Personnellement, les propos de cette compagnie, BUMECO, devant le chef de l’État du Burundi m’ont sidéré. Entre voir un filon, aussi riche soit-il, en cassitérite et parler de réserves et d’un gisement de cassitérite évalué, ainsi que sa valeur, ce sont des considérations qui n’ont aucun sens scientifique. Même un géologue novice serait vexé d’entendre cela. Avant de penser à une fonderie de cassitérite pour extraire de l’étain, il faut d’abord faire une étude de faisabilité technique de cette fonderie, avoir notamment de l’énergie suffisante et surtout, s’assurer de sa rentabilité financière. En effet, ce genre d’usine nécessite une quantité minimale et régulière d’approvisionnement en concentré de cassitérite, ce qui n’est pas encore établi dans le cas présent. On ne connaît même pas la quantité de concentré de cassitérite que la compagnie a déjà exportée à partir du Burundi. Certainement moins de 100 tonnes pour peu que je me rappelle de ces minéralisations de Mulehe. Pour information, le Rwanda voisin, qui avait créé une unité de traitement de la cassitérite, a dû la fermer car elle était peu viable techniquement et financièrement.

Qu’est-ce que tout cela vous inspire ?

Je me pose plutôt des questions que les Burundais et les députés devraient poser : Où est l’OBM dans tout cela ? Où sont partis ces éminents géologues burundais dont je connais quelques-uns, qui détiennent de grands diplômes délivrés par les meilleures universités européennes ? C’est l’Office National des Mines qui a la légitimité, les compétences nécessaires et le devoir de suivre tous les travaux de recherche et d’exploitation. Pour une visite présidentielle aussi médiatisée à Murehe, c’est l’OBM, qui a autorité, ainsi que des ingénieurs qui auraient dû guider et expliquer au Président. En Afrique, et pas seulement au Burundi, il est temps de laisser ce domaine aux techniciens. En effet, il y a beaucoup de commissionnaires ou de charlatans qui veulent profiter de la méconnaissance des exigences de l’industrie minière par les acteurs politiques. Il faut vraiment éclairer l’opinion, les décideurs politiques doivent être prudents, très prudents.

Pour terminer, ce « filon » aurait été rebouché par les colons pour le « cacher ». Votre commentaire ?

En fait, on doit reboucher tous les trous faits lors des travaux miniers de prospection et réhabiliter l’environnement après les exploitations. Cela est même consigné dans les codes et règlements miniers modernes, dont le Code du Burundi.

Mais pourquoi cela a-t-il été présenté comme une découverte ?

Je vous l’ai expliqué et je vous le redis : l’existence de ces filons anciennement exploités par les Belges (Minetain) est bien connue.

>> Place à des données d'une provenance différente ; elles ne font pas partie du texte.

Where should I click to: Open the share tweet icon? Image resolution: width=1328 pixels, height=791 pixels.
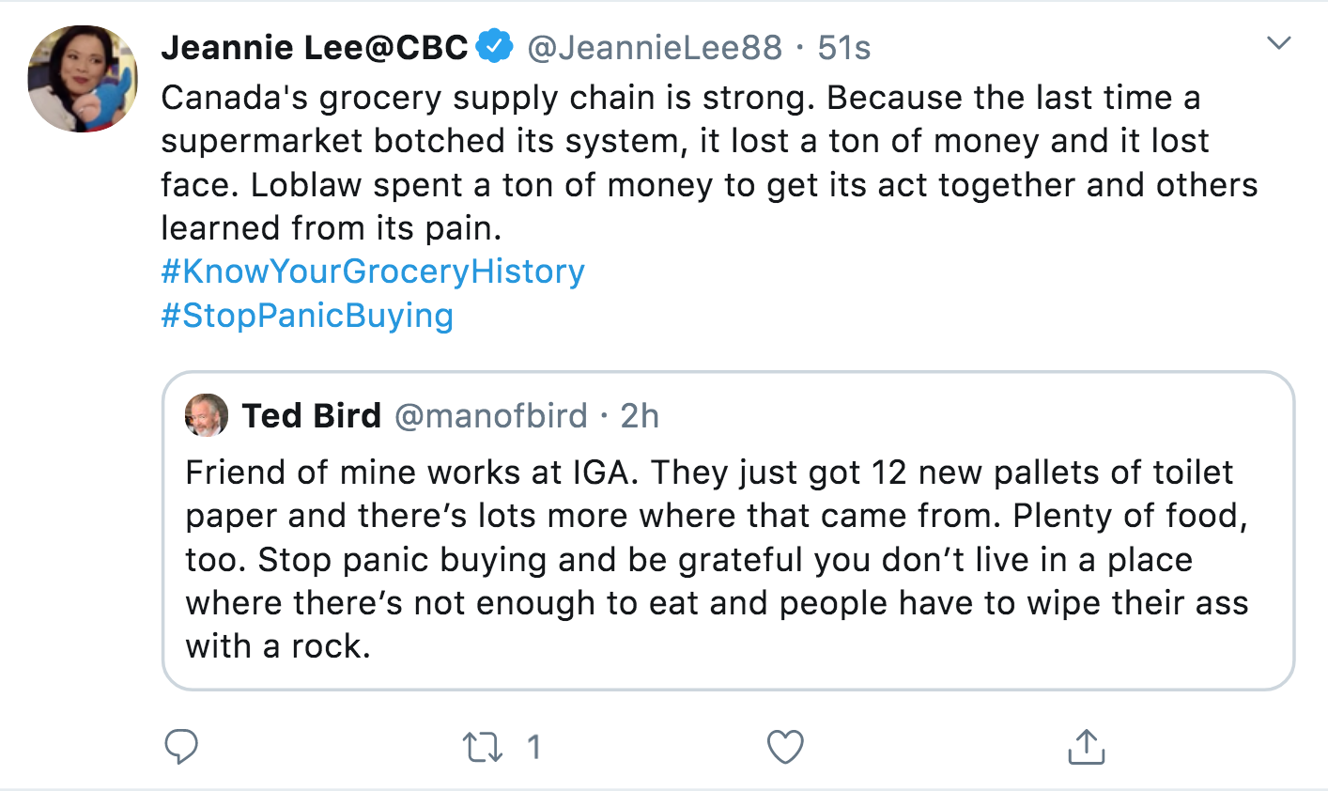tap(1087, 747)
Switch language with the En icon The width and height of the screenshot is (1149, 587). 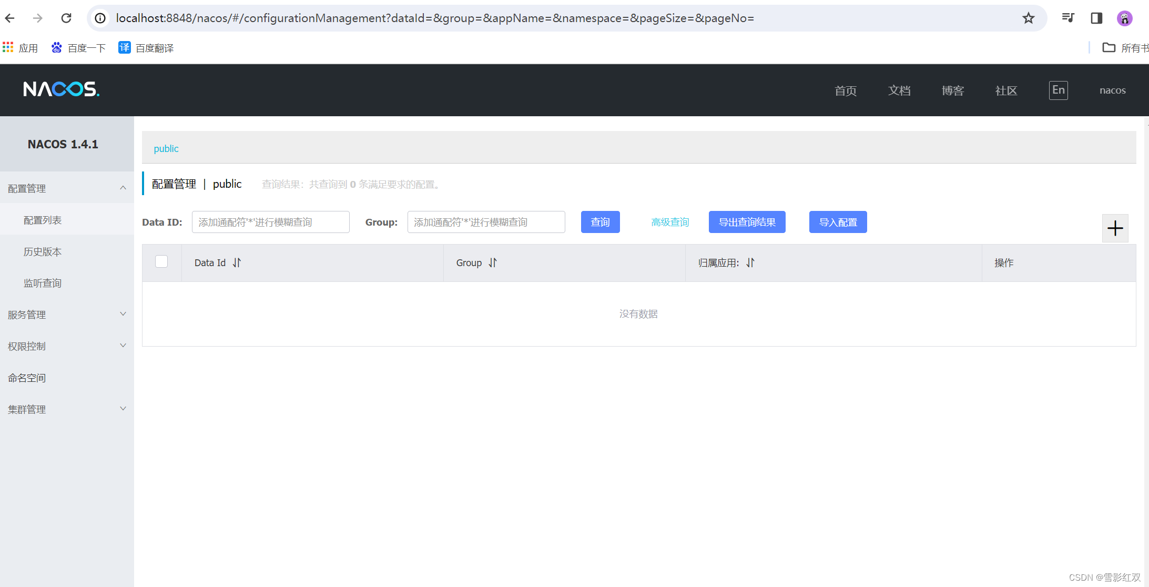tap(1058, 90)
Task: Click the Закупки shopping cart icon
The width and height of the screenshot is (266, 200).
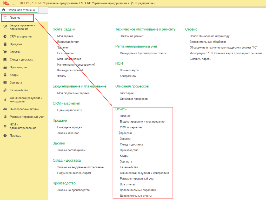Action: click(x=5, y=52)
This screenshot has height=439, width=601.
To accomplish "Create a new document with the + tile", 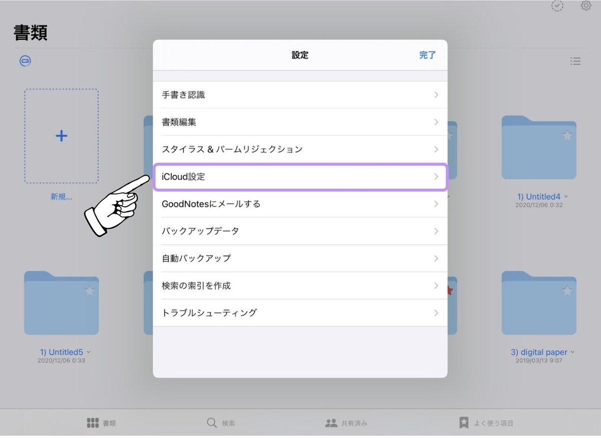I will [x=61, y=136].
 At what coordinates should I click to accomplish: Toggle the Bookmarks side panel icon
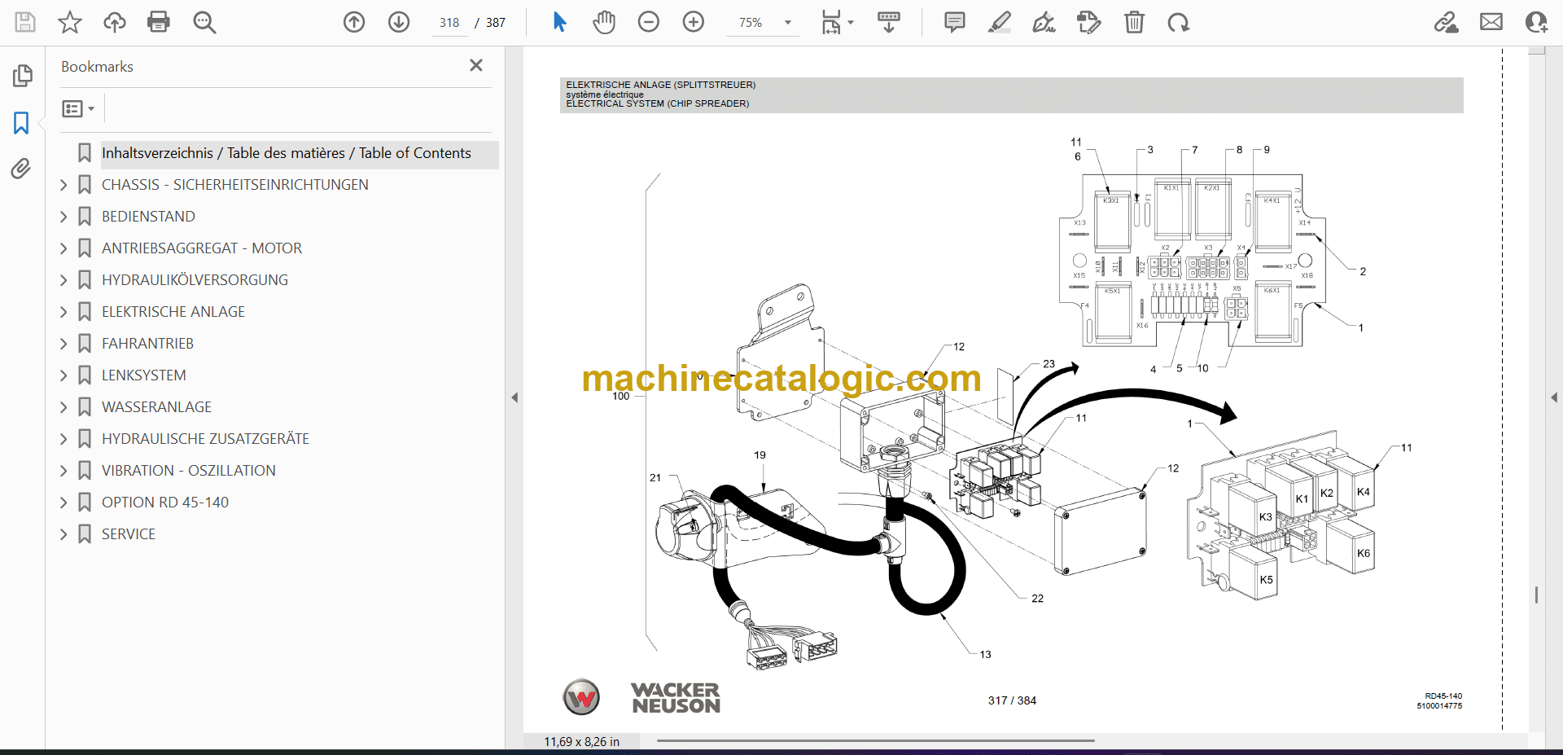[x=21, y=123]
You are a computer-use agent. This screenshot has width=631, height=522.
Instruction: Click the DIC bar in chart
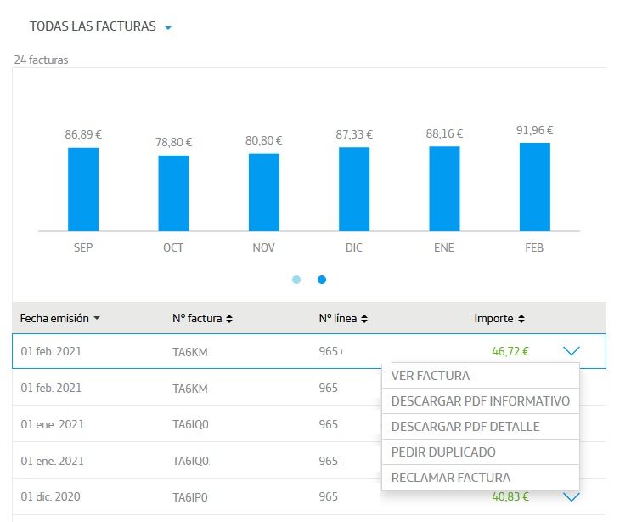click(x=354, y=189)
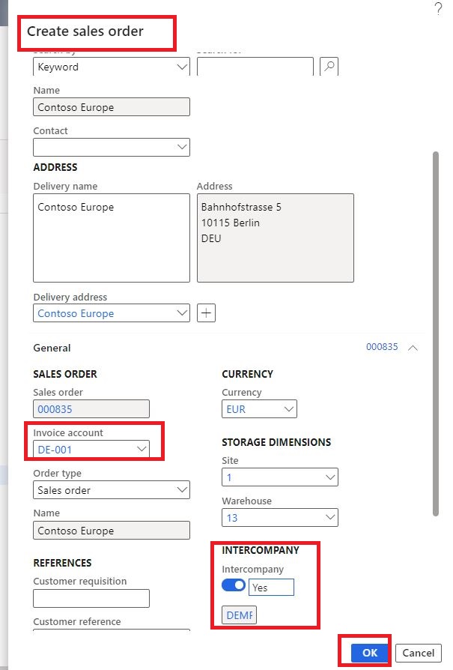Click the Cancel button
453x670 pixels.
418,653
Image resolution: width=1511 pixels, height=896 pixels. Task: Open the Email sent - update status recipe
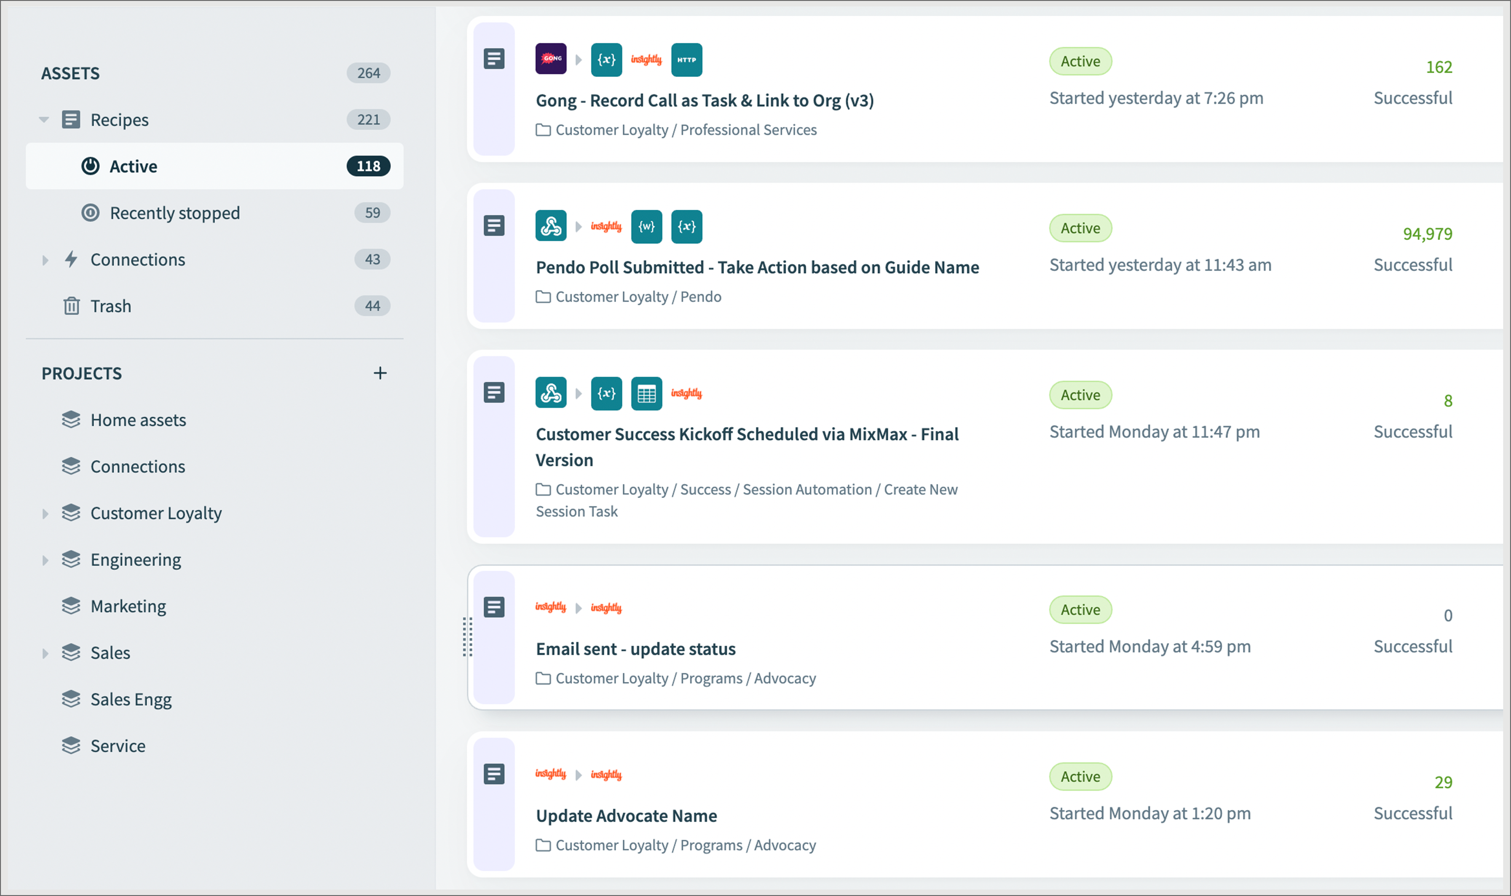[x=635, y=649]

Les filons d’exploration et d’exploitation à Murehe étaient bien localisés et portaient des noms communs. Ils ont été répertoriés dans les anciens documents se trouvant probablement au service géologique du Burundi et certainement au Musée de Tervuren (Belgique). Ces cartes sont accessibles à tout chercheur. Ils sont même évoqués dans les travaux de la coopération allemande, le BGR, qui a fait une campagne de prospection d’étain en 1981 dans le minerai secondaire (éluvial) de Murehe. Ces anciens travaux, y compris les tranchées qui sont les témoins des filons exploités par le passé, ne sont donc pas cachés. Qu’ils soient aujourd’hui présentés comme une « découverte », c’est probablement pour des raisons politiques, mais je ne réponds pas aux questions politiques.


Diplômé de l’ ESJ (Ecole Supérieure de Journalisme) de Paris et Lille, Antoine Kaburahe a fondé le Groupe de Presse Iwacu. Il est aussi écrivain et éditeur www.iwacu.site.

En 2015, faussement accusé d’être impliqué dans le coup d’Etat au Burundi, comme de nombreux responsables de médias, il est contraint à l’exil. Analyste reconnu, défenseur de la liberté de la presse (membre de Reporters Sans Frontières) ; il poursuit une carrière internationale .

Contact: [email protected]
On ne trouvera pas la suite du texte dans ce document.